Supplied data —
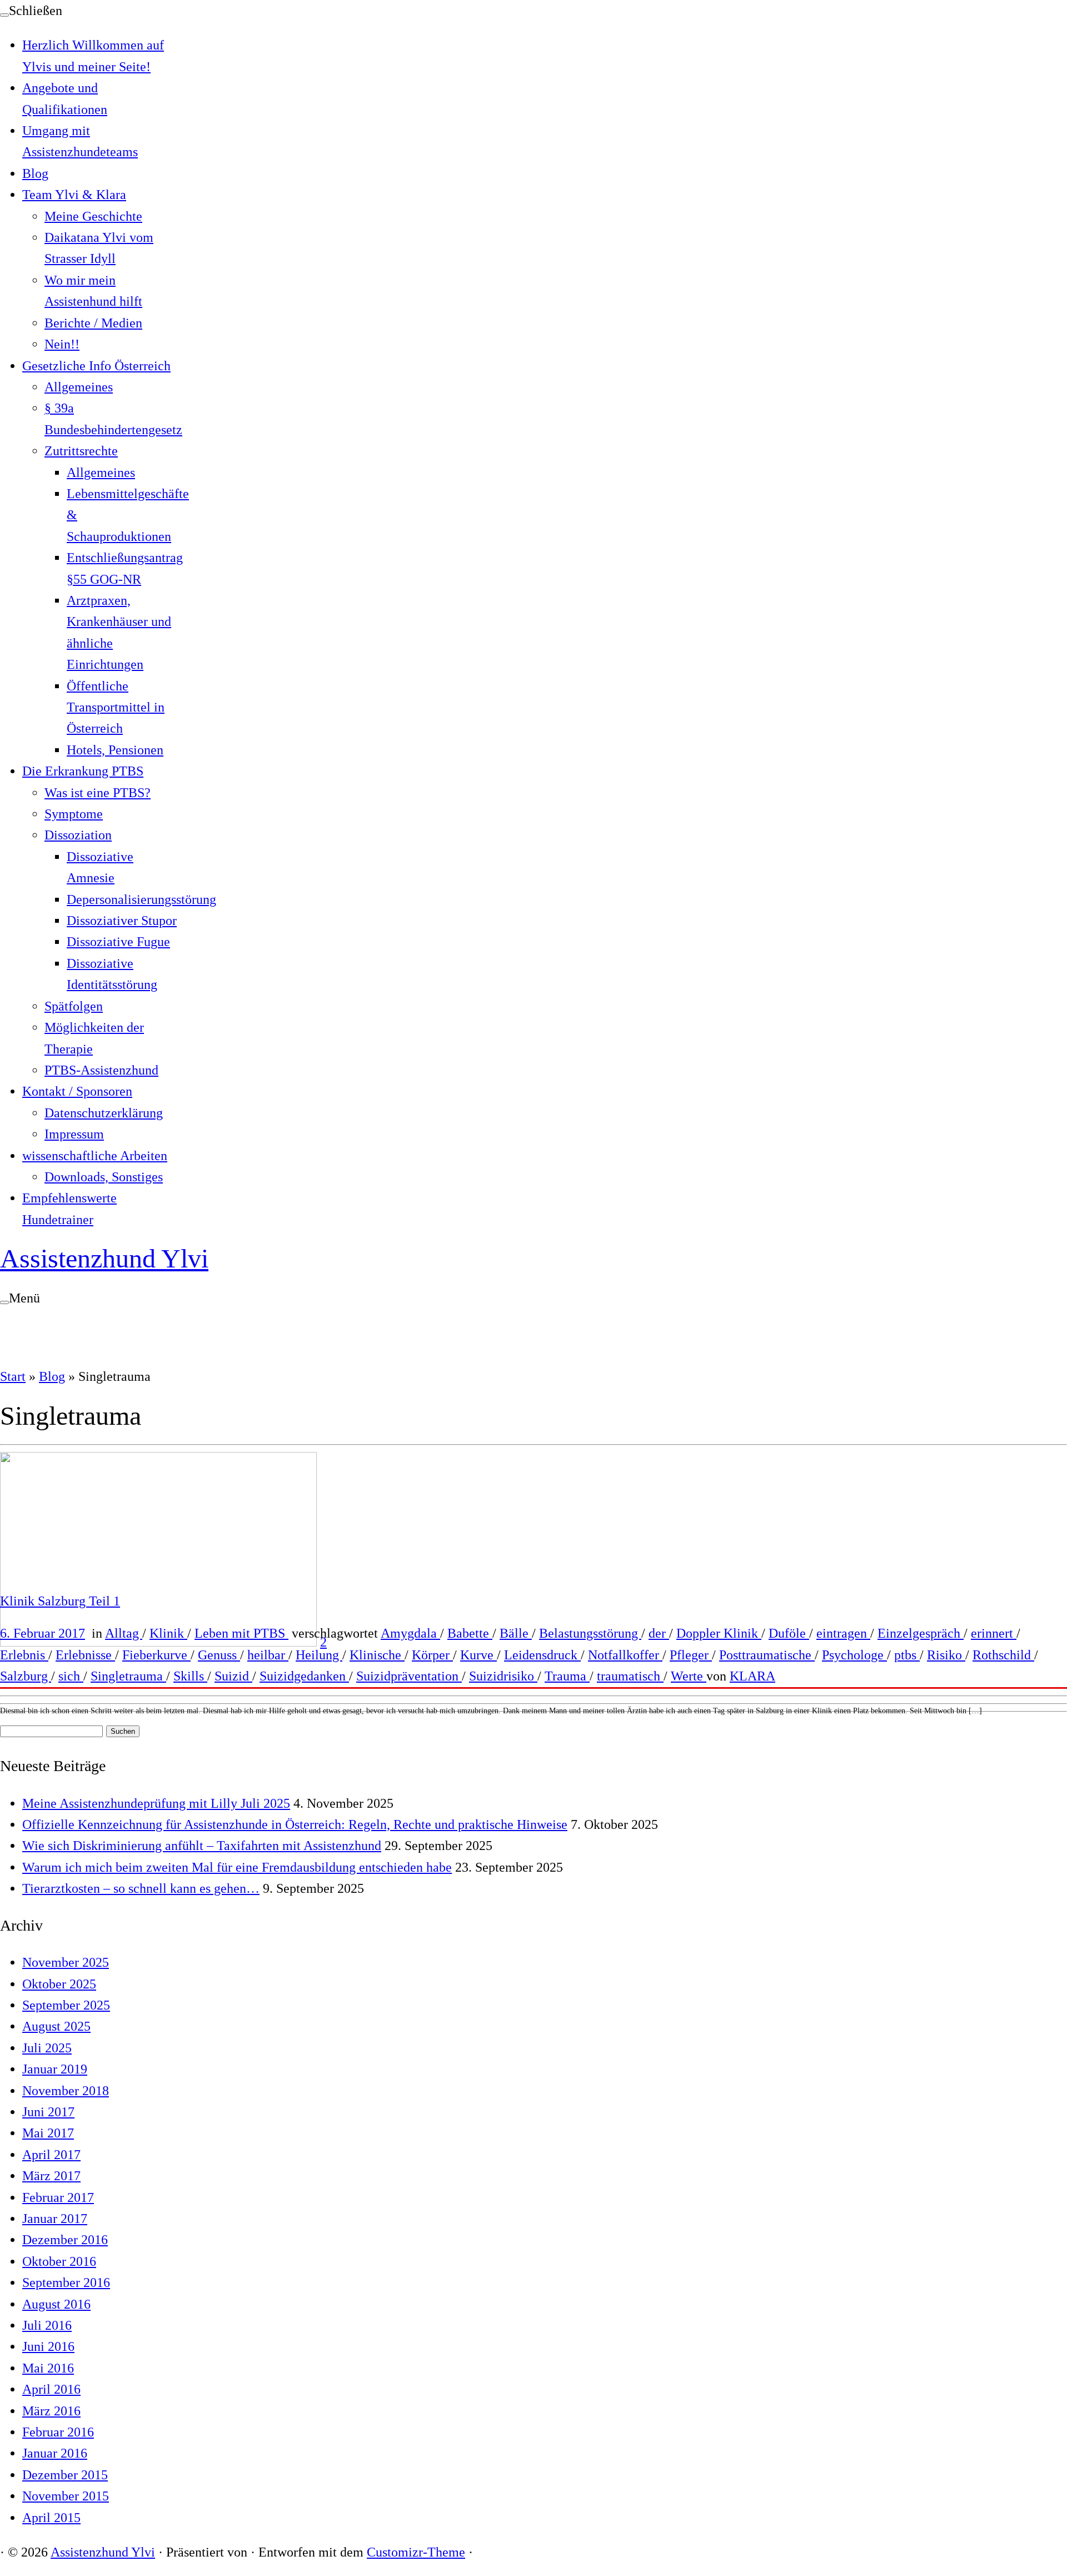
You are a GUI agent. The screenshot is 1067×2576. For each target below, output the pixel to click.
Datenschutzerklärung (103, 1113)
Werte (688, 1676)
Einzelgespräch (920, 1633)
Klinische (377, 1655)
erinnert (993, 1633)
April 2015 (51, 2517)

---

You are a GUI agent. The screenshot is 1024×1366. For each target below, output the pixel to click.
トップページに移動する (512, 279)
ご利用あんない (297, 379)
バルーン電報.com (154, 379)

Exercise objective — Whenever the string "click" turns up in a line of the data, copy that line.

Result —
You are a GUI agent. The screenshot is 1067×2576. For each target below, output the pixel to click.
You are a GUI agent. The screenshot is 1024×1366. For each target below, output the pixel to click.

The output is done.